Denn dort findet Azads Rap statt. Im Beton. Deswegen nennt er sich Betonpoet und "Sohn des Betons" und repräsentiert damit nicht den ultraharten Gangster aus einer imaginären Ghettorealität, sondern den "kaputten Kopf" eines in sich gekehrten, aber scheiß-harten Typen, der sich auf den Straßen behaupten muss. Die Straße gilt im Genre seit jeher sowohl als Sprungbrett, als auch als tonnenschwere Fußkette für die eigene Entwicklung. Für Azad ist die Straße vor allem eines: rau und kalt.

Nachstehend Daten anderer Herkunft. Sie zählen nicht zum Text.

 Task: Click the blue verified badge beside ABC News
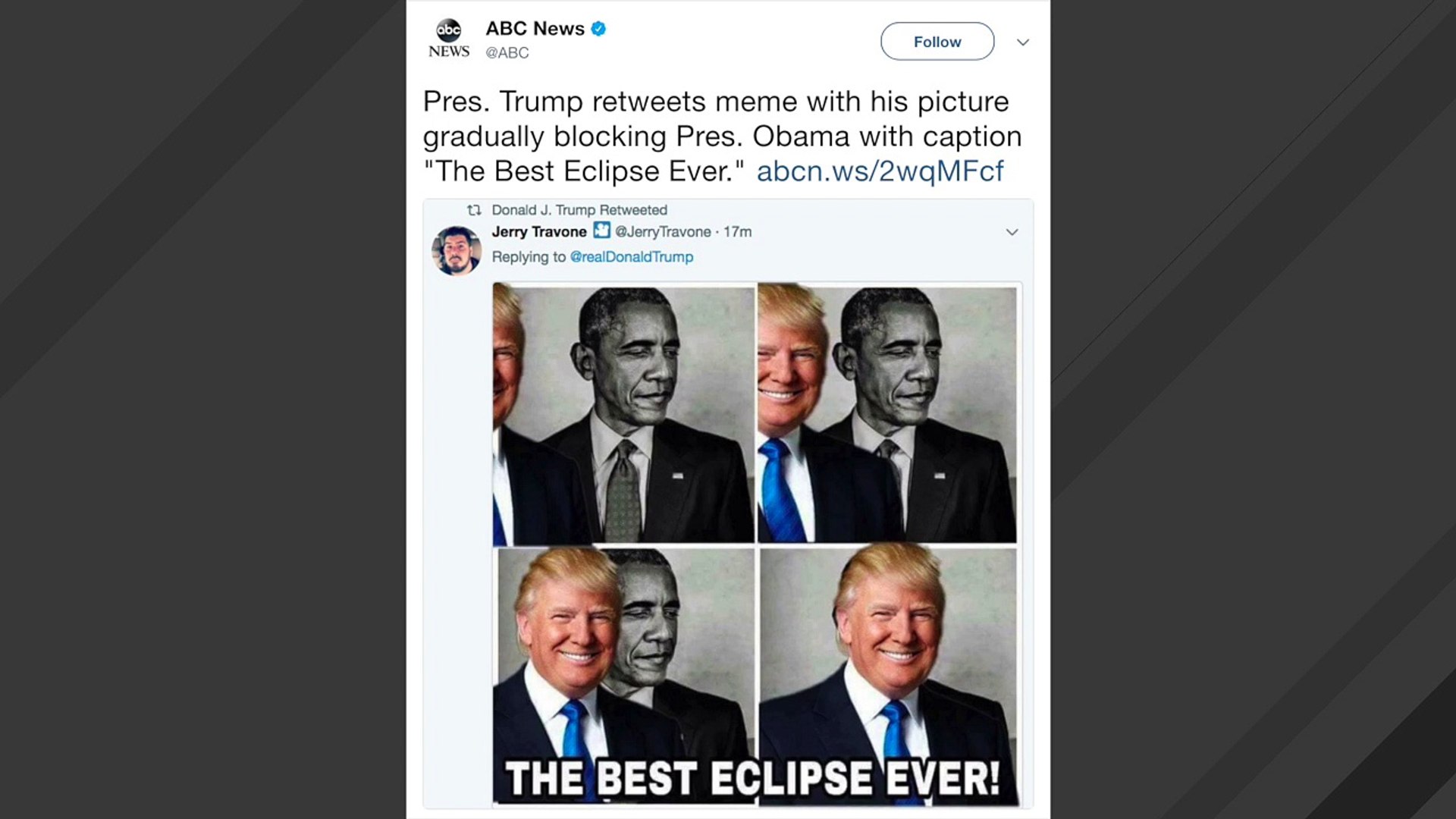(598, 29)
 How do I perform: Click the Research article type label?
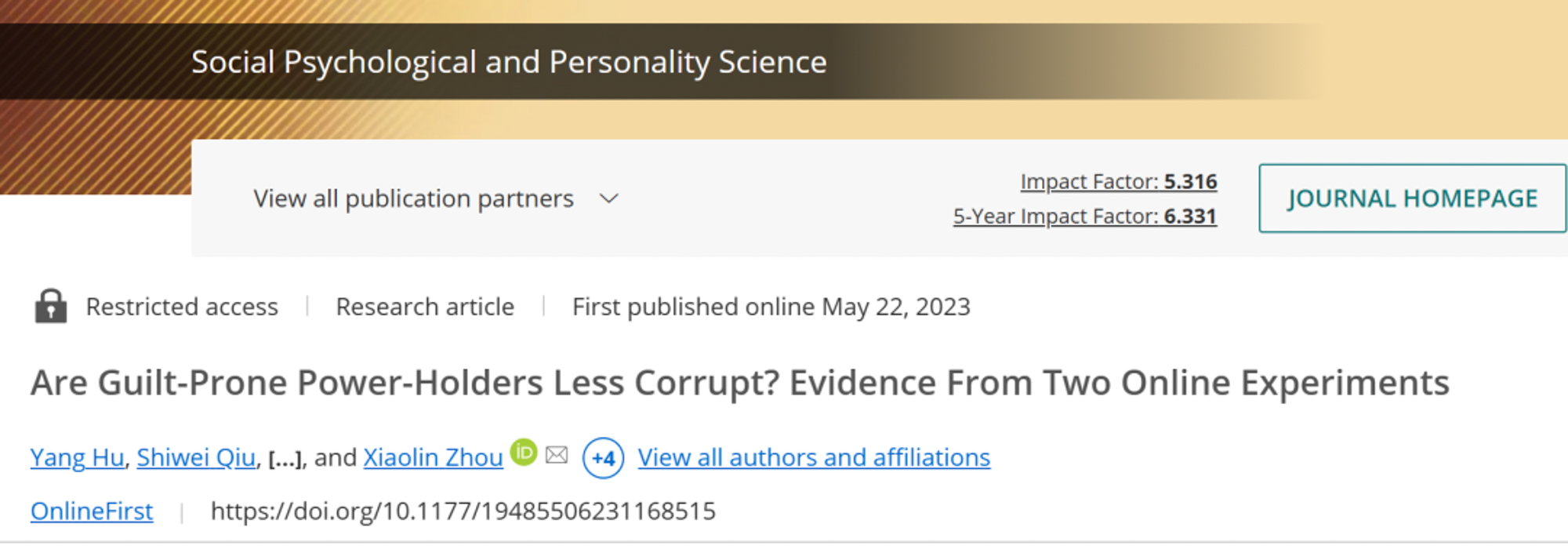425,307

Aggro Berlin findet im Leben im Block noch die Inspirationen für Jux und Dollerein, schafft den Week End-Soundtrack für feierwütige Schüler des Gymnasiums: super, "endlich Wochenende, endlich wieder Drogen nehmen." Zu Azad jedoch ballen sich die Fäuste in der Neuköllner Rütli-Schule. Allerdings weckt Azad auch Hoffnung für diesen Teil der Generation, der seine Zukunftsängste nicht in Alkopops ertränkt, sondern sie sich gegenseitig aus den Köpfen prügelt.

Schmerz und Hoffnung - Azads Ying und Yang über allem. Musikalisch wie inhaltlich. Eine Faust schlägt in die Fresse des Gegners, eine Träne fließt beim Kampf um das Sorgerecht für die eigene Tochter, und eine "weiße Taube" fliegt über Krisengebiete in Azads Heimatland Kurdistan. Ein Klavier untermalt beklemmend Azads Seelenstrip ("Eines Tages"), Synthiebässe krachen unvermittelt auf den Hörer nieder und der kurdische Sänger Sivan Perwer treibt Klagelieder über die Skyline Frankfurts. Alles in sich geschlossen, alles wahr. Ying und Yang.

Ohne nur einmal das kontroverse Attribut "real" in den Mund zu nehmen, schmettert Azad seine knallharten Reime wie Köpfe auf den Asphalt. Dabei ist seine Stimme so überzeugend, sind seine Erzählstränge so stringent, dass man nach wahr oder echt nicht mehr fragen braucht. Auf "Game Over" öffnet Azad sein Herz. Ein Herz, das "vor Schmerz stirbt". Ein Herz, das nach Hoffnung schreit. Und ein Herz, das hasst. Alles noch intensiver als auf dem Erstlingswerk "Leben", an dem sich der Rapper seit jeher zu messen hatte.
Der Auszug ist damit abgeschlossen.